Oleh karena itu, kita memerlukan edukasi publik untuk mengoreksi pandangan-pandangan yang telanjur keliru di masyarakat mengenai industri minyak sawit. Kampanye negatif tentang industri sawit sudah ada sejak lama. Sejak Indonesia mulai mengembangkan pola Perkebunan Inti Rakyat (PIR) Kelapa Sawit di awal tahun 1980-an.

Kekhawatiran produsen minyak kedelai kalah bersaing dengan minyak sawit sebagai pemicu intensifnya kampanye negatif untuk minyak sawit.

Awalnya, tema kampanye hanya terbatas isu gizi atau kesehatan yang mempengaruhi konsumen, tetapi 15 tahun terakhir kampanye negatif telah melebar pada aspek ekonomi sosial, dan lingkungan khususnya yang terkait dengan perhatian masyarakat global.

Skenario baru dibuat untuk mengentikan pertumbuhan bahkan menghancurkan industri sawit itu sendiri. Strategi kampanye yang ditempuh juga makin terstruktur, sistematis, dan massif. Melibatkan LSM anti sawit trans-nasional dan lokal. Secara intensif menggunakan media massa baik nyata maupun maya.
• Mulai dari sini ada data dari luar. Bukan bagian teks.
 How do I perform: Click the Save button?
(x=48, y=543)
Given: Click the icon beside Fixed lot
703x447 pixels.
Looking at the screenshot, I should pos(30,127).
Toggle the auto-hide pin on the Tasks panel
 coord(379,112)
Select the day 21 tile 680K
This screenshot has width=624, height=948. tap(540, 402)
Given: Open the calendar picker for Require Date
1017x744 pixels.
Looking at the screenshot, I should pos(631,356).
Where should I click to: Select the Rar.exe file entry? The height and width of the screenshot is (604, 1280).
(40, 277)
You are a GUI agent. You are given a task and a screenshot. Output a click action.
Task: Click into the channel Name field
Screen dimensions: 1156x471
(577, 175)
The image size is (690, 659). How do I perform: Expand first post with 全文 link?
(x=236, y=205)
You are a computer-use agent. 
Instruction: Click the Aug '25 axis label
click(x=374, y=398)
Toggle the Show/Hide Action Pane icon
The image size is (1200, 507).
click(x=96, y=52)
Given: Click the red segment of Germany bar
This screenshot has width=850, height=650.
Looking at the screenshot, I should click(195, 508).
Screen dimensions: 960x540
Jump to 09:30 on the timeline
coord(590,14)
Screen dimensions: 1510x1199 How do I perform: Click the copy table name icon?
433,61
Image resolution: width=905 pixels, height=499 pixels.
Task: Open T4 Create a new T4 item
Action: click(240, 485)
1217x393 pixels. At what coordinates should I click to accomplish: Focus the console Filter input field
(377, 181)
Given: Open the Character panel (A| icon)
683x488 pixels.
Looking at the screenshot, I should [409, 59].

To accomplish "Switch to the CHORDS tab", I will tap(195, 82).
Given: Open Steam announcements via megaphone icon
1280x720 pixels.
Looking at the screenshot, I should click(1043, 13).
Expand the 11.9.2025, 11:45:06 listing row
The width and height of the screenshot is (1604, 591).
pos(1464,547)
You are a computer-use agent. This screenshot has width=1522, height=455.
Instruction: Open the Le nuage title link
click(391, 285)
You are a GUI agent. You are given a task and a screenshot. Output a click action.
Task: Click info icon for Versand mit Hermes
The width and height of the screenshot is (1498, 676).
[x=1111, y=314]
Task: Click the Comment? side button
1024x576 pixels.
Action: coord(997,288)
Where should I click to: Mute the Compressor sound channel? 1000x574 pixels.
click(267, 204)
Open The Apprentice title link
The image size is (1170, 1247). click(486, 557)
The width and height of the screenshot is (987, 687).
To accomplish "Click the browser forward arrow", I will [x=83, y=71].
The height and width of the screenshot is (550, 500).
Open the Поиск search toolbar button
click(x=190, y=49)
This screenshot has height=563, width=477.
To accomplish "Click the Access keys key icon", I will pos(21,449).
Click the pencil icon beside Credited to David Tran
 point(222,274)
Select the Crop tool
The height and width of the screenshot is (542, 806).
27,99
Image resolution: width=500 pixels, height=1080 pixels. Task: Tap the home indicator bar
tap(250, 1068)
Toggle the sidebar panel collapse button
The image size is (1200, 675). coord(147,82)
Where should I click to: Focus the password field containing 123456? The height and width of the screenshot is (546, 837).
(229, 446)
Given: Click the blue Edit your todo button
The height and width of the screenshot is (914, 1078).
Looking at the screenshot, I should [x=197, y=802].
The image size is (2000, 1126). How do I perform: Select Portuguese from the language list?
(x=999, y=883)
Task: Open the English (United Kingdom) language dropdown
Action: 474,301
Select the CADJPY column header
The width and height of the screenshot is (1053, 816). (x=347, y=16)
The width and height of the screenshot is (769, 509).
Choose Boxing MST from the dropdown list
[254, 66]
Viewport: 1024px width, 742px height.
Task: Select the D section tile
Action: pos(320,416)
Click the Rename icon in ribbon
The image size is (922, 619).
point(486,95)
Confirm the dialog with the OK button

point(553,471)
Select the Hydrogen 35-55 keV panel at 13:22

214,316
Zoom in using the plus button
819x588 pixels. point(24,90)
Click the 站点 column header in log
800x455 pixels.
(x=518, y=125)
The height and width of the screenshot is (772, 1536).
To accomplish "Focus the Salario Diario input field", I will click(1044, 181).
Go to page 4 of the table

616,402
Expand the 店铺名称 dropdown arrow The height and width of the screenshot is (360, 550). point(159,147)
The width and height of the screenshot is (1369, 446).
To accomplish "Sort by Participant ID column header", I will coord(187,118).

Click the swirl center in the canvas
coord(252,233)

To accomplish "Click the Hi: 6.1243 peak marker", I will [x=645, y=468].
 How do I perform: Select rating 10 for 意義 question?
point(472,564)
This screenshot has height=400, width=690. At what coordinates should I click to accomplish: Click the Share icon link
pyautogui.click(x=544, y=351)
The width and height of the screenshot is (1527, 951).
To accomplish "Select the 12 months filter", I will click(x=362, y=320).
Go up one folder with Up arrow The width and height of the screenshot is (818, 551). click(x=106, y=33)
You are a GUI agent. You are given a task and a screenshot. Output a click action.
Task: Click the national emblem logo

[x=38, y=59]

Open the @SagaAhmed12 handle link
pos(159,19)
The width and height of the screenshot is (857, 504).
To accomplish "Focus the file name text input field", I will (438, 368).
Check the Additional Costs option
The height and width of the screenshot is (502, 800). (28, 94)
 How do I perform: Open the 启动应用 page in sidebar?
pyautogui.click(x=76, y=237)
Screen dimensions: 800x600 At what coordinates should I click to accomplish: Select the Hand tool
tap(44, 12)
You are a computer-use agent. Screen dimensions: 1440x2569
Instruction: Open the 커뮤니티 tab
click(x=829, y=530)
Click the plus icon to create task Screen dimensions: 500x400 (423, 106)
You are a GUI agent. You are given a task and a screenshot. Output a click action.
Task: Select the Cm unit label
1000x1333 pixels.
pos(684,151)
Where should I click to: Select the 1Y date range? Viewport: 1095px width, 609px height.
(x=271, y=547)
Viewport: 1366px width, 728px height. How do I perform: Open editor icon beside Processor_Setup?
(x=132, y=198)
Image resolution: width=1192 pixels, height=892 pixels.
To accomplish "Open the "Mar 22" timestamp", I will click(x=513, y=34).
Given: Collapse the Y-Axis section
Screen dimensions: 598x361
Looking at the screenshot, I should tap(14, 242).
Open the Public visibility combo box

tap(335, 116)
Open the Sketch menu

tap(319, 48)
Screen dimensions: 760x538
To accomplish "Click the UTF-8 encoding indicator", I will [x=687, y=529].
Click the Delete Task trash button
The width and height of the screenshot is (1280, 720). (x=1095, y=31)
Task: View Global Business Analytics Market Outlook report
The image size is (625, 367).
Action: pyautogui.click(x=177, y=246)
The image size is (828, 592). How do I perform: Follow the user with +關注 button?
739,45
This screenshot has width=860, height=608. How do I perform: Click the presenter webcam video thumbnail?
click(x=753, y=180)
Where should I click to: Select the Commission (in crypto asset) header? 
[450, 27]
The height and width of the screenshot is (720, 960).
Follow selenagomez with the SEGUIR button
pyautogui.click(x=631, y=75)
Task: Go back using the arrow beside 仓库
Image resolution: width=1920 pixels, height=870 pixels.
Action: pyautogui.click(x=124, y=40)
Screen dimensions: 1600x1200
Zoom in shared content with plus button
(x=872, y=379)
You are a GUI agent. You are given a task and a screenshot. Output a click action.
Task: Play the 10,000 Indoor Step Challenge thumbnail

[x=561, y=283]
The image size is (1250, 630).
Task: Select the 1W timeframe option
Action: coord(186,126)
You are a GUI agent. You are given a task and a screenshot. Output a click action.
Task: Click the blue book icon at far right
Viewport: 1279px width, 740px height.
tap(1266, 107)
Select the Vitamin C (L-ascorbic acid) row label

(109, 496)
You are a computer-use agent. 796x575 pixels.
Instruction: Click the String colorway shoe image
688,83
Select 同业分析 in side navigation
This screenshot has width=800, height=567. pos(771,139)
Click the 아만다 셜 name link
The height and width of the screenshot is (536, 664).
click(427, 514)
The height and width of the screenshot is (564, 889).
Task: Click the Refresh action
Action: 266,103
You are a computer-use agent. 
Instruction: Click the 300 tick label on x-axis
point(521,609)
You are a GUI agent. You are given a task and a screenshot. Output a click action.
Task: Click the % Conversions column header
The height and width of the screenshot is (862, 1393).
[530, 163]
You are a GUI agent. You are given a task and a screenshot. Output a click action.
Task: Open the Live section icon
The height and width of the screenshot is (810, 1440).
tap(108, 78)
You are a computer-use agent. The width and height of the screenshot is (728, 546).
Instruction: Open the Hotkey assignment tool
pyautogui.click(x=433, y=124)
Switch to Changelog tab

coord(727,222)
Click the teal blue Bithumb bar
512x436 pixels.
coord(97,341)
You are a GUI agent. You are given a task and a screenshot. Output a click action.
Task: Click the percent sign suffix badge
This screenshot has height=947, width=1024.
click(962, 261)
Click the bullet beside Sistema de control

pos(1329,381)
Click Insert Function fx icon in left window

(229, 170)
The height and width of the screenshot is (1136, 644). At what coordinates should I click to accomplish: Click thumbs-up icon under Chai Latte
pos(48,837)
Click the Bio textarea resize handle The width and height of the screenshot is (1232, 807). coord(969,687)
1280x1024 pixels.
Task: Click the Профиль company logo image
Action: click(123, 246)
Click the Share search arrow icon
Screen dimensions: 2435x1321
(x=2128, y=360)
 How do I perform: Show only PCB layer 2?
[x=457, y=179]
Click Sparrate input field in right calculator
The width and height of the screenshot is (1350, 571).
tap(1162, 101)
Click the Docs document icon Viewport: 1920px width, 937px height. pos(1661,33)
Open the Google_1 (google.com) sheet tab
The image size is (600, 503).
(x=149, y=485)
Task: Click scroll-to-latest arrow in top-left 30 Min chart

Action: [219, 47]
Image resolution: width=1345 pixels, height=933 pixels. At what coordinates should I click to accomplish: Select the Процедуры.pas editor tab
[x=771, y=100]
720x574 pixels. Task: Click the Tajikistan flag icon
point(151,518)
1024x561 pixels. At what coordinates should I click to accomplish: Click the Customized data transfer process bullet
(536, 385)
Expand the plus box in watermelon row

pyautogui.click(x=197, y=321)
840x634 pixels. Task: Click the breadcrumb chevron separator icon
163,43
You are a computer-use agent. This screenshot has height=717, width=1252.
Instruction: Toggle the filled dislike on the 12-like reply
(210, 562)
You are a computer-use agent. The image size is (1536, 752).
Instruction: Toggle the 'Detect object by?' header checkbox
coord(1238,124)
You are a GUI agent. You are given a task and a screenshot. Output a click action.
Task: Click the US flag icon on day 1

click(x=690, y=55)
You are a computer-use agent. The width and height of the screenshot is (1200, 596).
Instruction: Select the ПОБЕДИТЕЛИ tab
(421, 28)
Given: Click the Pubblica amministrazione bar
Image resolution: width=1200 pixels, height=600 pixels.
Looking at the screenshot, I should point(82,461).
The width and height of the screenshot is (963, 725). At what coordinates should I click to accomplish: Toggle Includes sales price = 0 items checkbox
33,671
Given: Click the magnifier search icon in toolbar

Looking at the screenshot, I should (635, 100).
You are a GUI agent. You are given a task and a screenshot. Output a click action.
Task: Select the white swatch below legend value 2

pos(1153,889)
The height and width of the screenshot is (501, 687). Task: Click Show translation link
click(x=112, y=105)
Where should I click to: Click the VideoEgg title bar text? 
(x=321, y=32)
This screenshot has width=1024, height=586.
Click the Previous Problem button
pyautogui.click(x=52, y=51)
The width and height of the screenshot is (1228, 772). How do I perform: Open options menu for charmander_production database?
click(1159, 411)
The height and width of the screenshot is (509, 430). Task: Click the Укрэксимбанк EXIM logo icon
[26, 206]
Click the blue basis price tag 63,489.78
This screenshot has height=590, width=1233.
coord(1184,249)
Kampanye tidak lagi sekadar mempengaruhi opini publik global, tetapi juga menggunakan semua jalur mulai dari jalur konsumen, produsen, industri, dan kelembagaan pendukung, hingga jalur pemerintah.

Baca Juga:



Lembaga pemerintah pun mendapat pressure keras untuk mengeluuarkan kebijakan yang mengekang industri minyak sawit. Pandangan keliru yang terhadap industri minyak sawit dapat mengancam masa depan industri minyak sawit  nasional sebagai salah satu industri strategis dalam perekonomian Indonesia.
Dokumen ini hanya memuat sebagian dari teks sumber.